Он остановил машину. Мои туфли явно казались ему вполне подходящими. Он наверняка осудил в этот момент всех женщин с их несносными замашками и тем не менее элегантно развернулся и поехал обратно. Мой бывший муж никогда не проявил бы такого великодушия, хотя всегда слыл добряком и душкой. Но когда мы были уже у цели, я обнаружила, что забыла ключи, и в дом попасть не могла.
— Разве у вас не было прислуги? — не поверила Трофейная Жена.
— Вопрос номер пятнадцать, — сказала Ева. — Наступил вечер, прислугу я распустила по домам. И кстати, я уже говорила вам, что не имею привычки лгать. Все, что я рассказываю, — чистая правда. Просто у меня такой стиль жизни — люблю вечерами наслаждаться одиночеством. Да-да, представьте, люблю, даже в своем возрасте. Так Адам даже не обозвал меня дурой, наоборот, задрал голову кверху и заметил:
— На втором этаже окно открыто.
— А в гараже есть приставная лестница, — подхватила я. — Гараж у нас не запирается.
— Не очень похоже на правду, — уличила Брокерша. — Разве кто-то оставляет лестницы в незапертых гаражах?
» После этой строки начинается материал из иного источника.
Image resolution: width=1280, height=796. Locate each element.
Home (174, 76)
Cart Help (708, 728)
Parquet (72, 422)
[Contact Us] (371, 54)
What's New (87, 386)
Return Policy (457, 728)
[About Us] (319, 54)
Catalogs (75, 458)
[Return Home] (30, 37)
— Это шестнадцатый вопрос, — сказала Ева. — В свете уличных фонарей я видела лицо брата. На мгновение он даже затаил дыхание. Я поняла, что он вспоминает детство — кошку на своем лице, темноту запертого сундука, в котором он чуть не задохнулся. И наверняка он не забыл мой злобный плевок. Я была его заклятым врагом с самого рождения.
— Доверься мне, — попросила я. — Я же твоя сестра.
— В этом-то вся и проблема, — ответил он.
— Да ладно тебе, — отмахнулась я. — Давай-ка подержу лестницу, а ты лезь.
Вдвоем мы притащили лестницу и приставили ее к стене дома. И он полез. Я крепко держала лестницу. Была как каменная скала, а он, словно горный козел, настоящий Козерог, карабкался вверх. На его жизнь я покушаться и не собиралась, хотя в тот момент это было довольно просто.
Дружный ропот возмущения пробежал среди дам.
— А вот в это я ни за что не поверю, — сказала Брокерша. — Наверняка эта история кончится тем, что вы качнули лестницу, он полетел вниз и разбился насмерть. Так вы наконец отомстили ему за все. Ведь это имело смысл, не так ли?
— Вопрос номер семнадцать, — произнесла Ева. — Возможно, это и имеет смысл, только в моем возрасте уже далеко не все вещи кажутся разумными. У меня еще есть для вас сюрпризы, но вы так быстро тратите свои вопросы! И вообще, позвольте вам напомнить, что в старой игре «в двадцать вопросов» можно отвечать только «да» или «нет». Так что я была весьма щедра на подробности, но хочу предупредить — когда отвечу на двадцатый вопрос, сразу встану и уйду спать.
— Да вы просто лжете! — возмутилась Судья. — Я повидала достаточно лгунов и легко их опознаю. У вас все поддельное — от формы носа до пересадных волос. Я не то чтобы вас осуждаю — пусть каждый делает что хочет, — а просто хорошо знаю жизнь, начав ее как мужчина. И денег потратила наверняка не меньше вашего, чтобы превратиться из никчемного мужика в настоящую женщину, а вот вы употребили их, чтобы превратиться из старухи в молодую. Так вы убили его, так ведь?
— Восемнадцатый вопрос, — кивнула Ева. — Нет, не так. Я его не убивала.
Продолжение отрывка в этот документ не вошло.